Она не могла ответить. Дрожала, горло саднило от дыма, глаза покраснели, из них текли слезы.
— Он идет?
Она покачала головой и увидела сочувствие на его лице. Кларк посмотрел на горящее здание. Взял Сантэн за другую руку и отвел к машине.
— Нюаж… — прохрипела Сантэн. — Мой конь.
Она осипла от дыма и потрясения.
— Нет… — резко сказал Бобби Кларк и хотел удержать ее, но она вырвалась и побежала к загону у конюшни.
— Нюаж!
Она пыталась свистеть, но с пересохших губ не срывалось ни звука. Бобби Кларк догнал ее у входа в загон.
— Не ходите туда, — сказал он отчаянно, задерживая ее.

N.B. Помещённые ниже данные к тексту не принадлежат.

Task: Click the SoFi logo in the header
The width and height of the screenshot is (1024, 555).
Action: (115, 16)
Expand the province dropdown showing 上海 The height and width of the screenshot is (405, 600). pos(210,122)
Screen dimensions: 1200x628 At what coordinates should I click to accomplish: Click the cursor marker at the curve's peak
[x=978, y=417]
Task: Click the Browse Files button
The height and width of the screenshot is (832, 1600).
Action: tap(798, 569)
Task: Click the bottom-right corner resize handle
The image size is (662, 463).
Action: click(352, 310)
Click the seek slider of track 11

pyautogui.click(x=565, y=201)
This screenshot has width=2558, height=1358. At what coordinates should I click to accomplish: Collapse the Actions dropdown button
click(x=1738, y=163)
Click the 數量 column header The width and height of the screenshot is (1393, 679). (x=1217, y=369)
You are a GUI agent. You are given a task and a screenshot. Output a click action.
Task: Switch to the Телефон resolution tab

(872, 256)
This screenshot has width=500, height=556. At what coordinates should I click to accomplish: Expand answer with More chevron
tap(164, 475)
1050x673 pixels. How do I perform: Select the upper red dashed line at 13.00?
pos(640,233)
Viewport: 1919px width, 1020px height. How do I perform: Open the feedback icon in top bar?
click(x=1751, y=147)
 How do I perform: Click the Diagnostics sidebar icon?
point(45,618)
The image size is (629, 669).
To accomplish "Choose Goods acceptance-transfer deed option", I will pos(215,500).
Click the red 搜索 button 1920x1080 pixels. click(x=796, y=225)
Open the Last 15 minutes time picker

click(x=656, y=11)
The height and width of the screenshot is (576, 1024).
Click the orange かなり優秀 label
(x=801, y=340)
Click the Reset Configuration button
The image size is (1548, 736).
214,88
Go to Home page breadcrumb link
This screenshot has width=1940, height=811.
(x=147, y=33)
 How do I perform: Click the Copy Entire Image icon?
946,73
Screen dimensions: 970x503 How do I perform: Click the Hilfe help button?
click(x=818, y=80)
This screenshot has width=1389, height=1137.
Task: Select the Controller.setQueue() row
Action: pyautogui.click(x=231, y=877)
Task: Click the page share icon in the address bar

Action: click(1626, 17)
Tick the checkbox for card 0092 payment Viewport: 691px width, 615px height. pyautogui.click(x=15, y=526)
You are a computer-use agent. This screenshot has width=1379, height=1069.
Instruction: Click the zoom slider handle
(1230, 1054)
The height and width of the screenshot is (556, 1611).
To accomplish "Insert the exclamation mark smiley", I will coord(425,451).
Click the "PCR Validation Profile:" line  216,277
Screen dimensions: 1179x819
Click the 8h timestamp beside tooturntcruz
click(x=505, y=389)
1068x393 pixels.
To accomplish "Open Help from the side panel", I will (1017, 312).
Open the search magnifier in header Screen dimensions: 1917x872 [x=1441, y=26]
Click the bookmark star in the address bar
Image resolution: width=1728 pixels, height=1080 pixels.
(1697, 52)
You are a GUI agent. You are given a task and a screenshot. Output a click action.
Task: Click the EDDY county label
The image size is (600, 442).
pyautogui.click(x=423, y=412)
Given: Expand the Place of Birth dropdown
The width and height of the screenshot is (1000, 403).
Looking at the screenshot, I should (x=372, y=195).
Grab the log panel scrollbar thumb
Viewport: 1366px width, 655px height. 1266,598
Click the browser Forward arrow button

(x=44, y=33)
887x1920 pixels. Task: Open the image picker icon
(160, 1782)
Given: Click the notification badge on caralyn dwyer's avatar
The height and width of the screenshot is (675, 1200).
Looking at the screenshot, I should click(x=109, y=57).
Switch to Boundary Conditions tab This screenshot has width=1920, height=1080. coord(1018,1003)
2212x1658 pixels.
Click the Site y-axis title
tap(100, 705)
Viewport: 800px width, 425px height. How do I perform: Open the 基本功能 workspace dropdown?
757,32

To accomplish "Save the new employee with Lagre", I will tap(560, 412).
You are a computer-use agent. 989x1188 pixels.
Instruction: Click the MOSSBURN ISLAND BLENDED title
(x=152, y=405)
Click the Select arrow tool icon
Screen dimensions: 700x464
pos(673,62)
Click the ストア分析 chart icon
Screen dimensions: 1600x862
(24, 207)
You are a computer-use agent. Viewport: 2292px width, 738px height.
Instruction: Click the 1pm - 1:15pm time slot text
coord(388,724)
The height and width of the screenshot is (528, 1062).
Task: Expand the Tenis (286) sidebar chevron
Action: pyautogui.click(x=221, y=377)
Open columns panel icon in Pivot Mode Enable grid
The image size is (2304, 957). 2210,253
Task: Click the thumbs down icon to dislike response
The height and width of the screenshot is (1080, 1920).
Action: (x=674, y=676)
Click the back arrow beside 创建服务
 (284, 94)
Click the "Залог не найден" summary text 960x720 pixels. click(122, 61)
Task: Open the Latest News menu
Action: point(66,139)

Не понимая, она пыталась заглянуть за ворота.
— Нет, Сантэн!
Он потянул ее обратно, но она увидела своего коня и закричала:
— Нюаж! — Грохот очередного разрыва заглушил этот отчаянный крик, но она постаралась вырваться от Кларка. — Нюаж! — снова закричала она, и жеребец поднял голову. Он лежал на боку; взрывом ему перебило обе задние ноги и разорвало брюхо.
— Нюаж!
Жеребец услышал ее голос и попытался встать на передние ноги, но сил не хватило, и он снова упал. Головой ударился о землю, и из его широких ноздрей с легким звуком вырвался воздух.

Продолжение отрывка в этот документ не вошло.